• **WORK TASK**
Omit the images and reproduce the rest of the entries exactly.

Dataset entries:
————

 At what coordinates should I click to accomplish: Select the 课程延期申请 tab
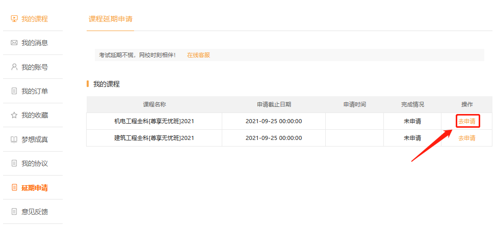tap(111, 19)
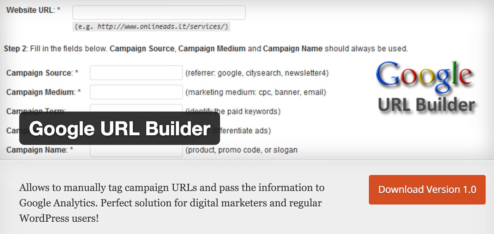Click the identify the paid keywords hint
Image resolution: width=494 pixels, height=234 pixels.
[233, 111]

————

• **COMPLETED TASK**
 At what coordinates should I click to accomplish: Select the 课程延期申请 tab
tap(111, 19)
Click the identify the paid keywords hint
Image resolution: width=494 pixels, height=234 pixels.
[233, 111]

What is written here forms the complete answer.